Variables and variable naming in penguin
----------------------------------------

In the original implementation, all the variable names in penguin were
just strings, like in any other interpreter. But it turned out that
the vast majority of them (especially at the SMT level) were pasted
together from components, and so rather than just set that up to
produce unique strings I decided to make the naming explicit and carry
around the qualifiers.

At the logic level there are three kinds of variable names:

- "plain" variable names are absolute, global, unqualified, etc. They
are just a string.

- "control" variable names are an int and a string. The int is the
instruction number; the string is the per-instruction name. This can
be thought of as N different variables, one for each instruction; it
can also be thought of as a single variable instantiated separately
for each instruction. Operand values for instructions, if symbolic,
are control variables and have control variable names. These variables
are per-target-program (hence the name) and are not repeated across
start states in the guess phase of synthesis.

- "state" variable names are also an int and a string, and the int is
still the instruction number. The difference is that these refer to
values related to or derived from machine state, and need to be
instantiated separately for each start state in the guess solver runs.
They are indexed by instruction number rather than program point
because apparently they were originally by program point but that
didn't work very well -- because we process programs by treating
instructions as transfer functions, we tend to generate scratch
variables related to executing them on a per-instruction basis. And
the state variables that appear at the logic are exclusively such
scratch variables. Variables for machine state only appear when
lowering to SMT. (And for that matter, these scratch state variables
only come into existence during symbolic execution; they have no place
in specs.)

The type "varname" in the logic has one case for each of these.
(And a VarMap is a map whose key type is "varname".)

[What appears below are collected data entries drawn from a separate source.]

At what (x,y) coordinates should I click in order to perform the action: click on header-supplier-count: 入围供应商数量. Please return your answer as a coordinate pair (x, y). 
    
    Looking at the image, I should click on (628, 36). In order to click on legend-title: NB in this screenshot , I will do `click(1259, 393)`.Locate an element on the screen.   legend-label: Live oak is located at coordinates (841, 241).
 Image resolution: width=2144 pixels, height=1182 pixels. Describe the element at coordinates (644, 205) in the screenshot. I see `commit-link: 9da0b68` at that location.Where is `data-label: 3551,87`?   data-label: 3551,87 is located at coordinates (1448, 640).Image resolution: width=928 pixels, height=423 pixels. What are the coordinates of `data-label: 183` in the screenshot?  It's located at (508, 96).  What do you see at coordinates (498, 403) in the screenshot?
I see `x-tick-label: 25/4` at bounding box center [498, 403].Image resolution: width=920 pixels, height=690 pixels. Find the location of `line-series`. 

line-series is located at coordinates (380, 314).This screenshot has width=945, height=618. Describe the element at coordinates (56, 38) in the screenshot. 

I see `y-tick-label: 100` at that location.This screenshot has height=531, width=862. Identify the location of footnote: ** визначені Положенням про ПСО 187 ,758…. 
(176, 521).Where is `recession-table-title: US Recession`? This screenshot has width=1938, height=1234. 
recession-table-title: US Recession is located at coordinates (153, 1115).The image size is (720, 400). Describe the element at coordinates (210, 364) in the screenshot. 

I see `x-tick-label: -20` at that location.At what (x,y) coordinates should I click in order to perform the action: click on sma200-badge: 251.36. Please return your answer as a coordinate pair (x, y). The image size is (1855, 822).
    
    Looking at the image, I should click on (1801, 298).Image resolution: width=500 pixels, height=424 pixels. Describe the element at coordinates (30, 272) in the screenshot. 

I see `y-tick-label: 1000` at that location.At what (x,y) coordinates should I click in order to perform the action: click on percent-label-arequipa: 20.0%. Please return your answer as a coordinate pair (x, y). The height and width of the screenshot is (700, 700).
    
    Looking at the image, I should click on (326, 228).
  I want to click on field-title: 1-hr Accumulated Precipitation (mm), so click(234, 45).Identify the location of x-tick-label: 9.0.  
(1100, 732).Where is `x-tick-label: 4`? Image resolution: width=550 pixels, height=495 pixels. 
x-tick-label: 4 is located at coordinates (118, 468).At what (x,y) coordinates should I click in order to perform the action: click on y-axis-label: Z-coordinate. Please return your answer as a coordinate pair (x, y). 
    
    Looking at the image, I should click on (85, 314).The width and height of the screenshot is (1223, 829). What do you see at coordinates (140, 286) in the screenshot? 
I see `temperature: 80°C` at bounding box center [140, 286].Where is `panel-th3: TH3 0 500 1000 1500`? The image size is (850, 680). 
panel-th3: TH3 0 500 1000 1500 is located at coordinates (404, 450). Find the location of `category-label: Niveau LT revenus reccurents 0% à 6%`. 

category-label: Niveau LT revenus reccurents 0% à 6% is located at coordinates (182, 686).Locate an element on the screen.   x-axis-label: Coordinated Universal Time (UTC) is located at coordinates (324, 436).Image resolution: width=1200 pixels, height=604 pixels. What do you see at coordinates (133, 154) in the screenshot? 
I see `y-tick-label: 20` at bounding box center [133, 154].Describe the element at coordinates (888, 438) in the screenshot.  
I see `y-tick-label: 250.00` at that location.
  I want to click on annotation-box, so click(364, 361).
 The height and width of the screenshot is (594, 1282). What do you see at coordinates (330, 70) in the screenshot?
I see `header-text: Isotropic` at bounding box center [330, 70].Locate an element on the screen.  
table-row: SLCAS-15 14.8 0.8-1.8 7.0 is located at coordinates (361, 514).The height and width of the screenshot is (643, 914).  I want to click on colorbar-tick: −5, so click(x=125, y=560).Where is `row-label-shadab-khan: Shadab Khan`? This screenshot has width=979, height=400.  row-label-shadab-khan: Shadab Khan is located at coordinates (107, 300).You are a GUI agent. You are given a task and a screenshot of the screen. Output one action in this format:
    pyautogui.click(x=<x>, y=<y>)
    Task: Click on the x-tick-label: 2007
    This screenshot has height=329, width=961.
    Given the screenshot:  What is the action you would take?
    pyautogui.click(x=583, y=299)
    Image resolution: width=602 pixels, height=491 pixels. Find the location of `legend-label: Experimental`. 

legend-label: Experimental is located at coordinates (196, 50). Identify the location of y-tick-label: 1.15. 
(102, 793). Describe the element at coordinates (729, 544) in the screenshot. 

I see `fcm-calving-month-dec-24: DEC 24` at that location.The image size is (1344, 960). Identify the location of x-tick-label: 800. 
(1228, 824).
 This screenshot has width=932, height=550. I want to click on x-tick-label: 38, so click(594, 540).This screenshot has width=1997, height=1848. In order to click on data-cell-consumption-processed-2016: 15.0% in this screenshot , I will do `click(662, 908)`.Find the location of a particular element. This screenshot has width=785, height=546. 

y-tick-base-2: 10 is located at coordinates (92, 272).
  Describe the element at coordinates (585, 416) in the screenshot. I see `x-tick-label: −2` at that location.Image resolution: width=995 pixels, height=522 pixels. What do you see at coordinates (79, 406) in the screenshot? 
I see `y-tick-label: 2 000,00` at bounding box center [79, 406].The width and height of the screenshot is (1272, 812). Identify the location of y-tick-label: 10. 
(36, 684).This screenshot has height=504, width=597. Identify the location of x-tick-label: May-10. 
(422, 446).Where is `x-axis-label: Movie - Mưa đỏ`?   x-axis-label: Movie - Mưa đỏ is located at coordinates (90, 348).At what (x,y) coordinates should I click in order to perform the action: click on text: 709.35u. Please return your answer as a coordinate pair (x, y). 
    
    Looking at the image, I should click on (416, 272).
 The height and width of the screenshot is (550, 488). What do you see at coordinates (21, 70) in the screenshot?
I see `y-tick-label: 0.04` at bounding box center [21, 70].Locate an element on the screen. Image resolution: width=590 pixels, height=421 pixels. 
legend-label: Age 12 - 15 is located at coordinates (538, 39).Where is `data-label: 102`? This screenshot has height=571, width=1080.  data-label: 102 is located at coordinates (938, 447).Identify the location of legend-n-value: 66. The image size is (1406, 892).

In symbolic.ml there is a type for symbolic values: symbolic, which is
either a concrete value or a symbol name. This is used in the
representation of symbolic instructions, and the symbol name is always
a control variable name. Consequently the symbol name ("symi") is a
pair with a number and a string; the number is the instruction
number. (The string is generally the name of an instruction field.)

In the long run when things are better organized this symbolic type
should probably be moved out of support/ because it's really part of
the instruction representation and not a standalone thing.

Anyhow, the type "symi" (symbol with int) is the non-type-tagged part
of a control variable name.


At the SMT level there are five kinds of variable names:

 - "plainvar", like logic-level plain names and derived from them;
just a string.

 - "controlvar", like logic-level control names and derived from them:
an instruction number and string.

 - "statevar". These have a start state id as well as an instruction
number and string, and come from the logic-level state variable names.
They are instantiated separately for each start state, unlike plain
and control variables.

 - "machinestate". These have a start state id and a program point and
a string. They arise from ordinary state references in the logic.
These are instantiated separately for each start state.

- "golemvar": these have a start state id and a string. They arise
from golem state references in the logic. they are instantiated
separately for each start state, but only once across the whole
symbolic program.

A start state id can be one of:
- INIT (an initial state for beginning synthesis)
- STATE (an ordinary, concrete, start state for a guess phase
- VERIFY (the abstract/symbolic start state for a check phase)

There can be multiple initial states because to get an additional
distinct initial start state the other initial start states already
found have to be fed in. This was the subject of experimentation at
one point; the experimentation wasn't successful so perhaps the
support should be ripped out.

Note that the previous (as of 11/2020) incarnation of SMT-level
variable naming also had a "qualifier" field for many (perhaps all)
variable name types. This was used by the code in smtcanon.ml that
turns math ints and machine ints into explicit systems of booleans.
However, smtcanon.ml is currently disabled and I don't think it was
ever used; if it's ever brought back additional support for the
qualifiers will be needed, because they need to be read out of the
solver results. (Basically the code in question converts each variable
into one variable per bit, so it appends the bit number to the
variable name.)


Note also that currently the namespaces in the variable names output
to the solver do not seem to be protected (in that e.g. if the name of
a variable begins with "S0", that's treated as the start state ID, but
there's nothing to escape or distinguish user-supplied variable names
that begin with "S0") and this is probably waiting to break the first
time someone uses silly variable names in an input spec. XXX.